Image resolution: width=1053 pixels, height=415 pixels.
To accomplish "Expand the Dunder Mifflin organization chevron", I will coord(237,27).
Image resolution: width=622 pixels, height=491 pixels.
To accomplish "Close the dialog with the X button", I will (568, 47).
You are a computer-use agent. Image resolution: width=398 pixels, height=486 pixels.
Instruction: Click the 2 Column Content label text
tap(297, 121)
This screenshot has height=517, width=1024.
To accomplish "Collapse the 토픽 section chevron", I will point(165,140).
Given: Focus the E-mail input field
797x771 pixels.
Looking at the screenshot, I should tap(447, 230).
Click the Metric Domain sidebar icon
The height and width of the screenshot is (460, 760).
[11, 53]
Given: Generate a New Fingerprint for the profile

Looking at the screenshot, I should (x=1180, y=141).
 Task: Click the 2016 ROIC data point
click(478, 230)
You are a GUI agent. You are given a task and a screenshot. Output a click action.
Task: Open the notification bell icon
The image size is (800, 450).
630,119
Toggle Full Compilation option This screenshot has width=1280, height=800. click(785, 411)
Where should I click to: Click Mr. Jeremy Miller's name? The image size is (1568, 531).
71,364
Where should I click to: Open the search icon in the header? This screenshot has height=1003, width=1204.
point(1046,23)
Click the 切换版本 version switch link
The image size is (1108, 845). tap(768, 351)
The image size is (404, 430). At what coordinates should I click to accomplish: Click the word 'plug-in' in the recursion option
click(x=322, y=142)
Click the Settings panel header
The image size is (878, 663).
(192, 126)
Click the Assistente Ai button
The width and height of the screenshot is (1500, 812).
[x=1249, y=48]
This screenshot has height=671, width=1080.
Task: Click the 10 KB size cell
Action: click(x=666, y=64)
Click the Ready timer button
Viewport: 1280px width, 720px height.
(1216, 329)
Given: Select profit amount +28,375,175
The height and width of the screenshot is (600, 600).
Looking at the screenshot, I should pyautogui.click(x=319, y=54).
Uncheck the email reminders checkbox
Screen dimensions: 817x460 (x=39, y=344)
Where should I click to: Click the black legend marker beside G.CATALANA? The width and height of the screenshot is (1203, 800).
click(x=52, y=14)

--- --- ---

**TASK TO COMPLETE**
In the records above, locate the lines holding the word "resolution". Copy each of them.

**WRITTEN SOLUTION**
Image resolution: width=1053 pixels, height=415 pixels.
Image resolution: width=622 pixels, height=491 pixels.
You are a computer-use agent. Image resolution: width=398 pixels, height=486 pixels.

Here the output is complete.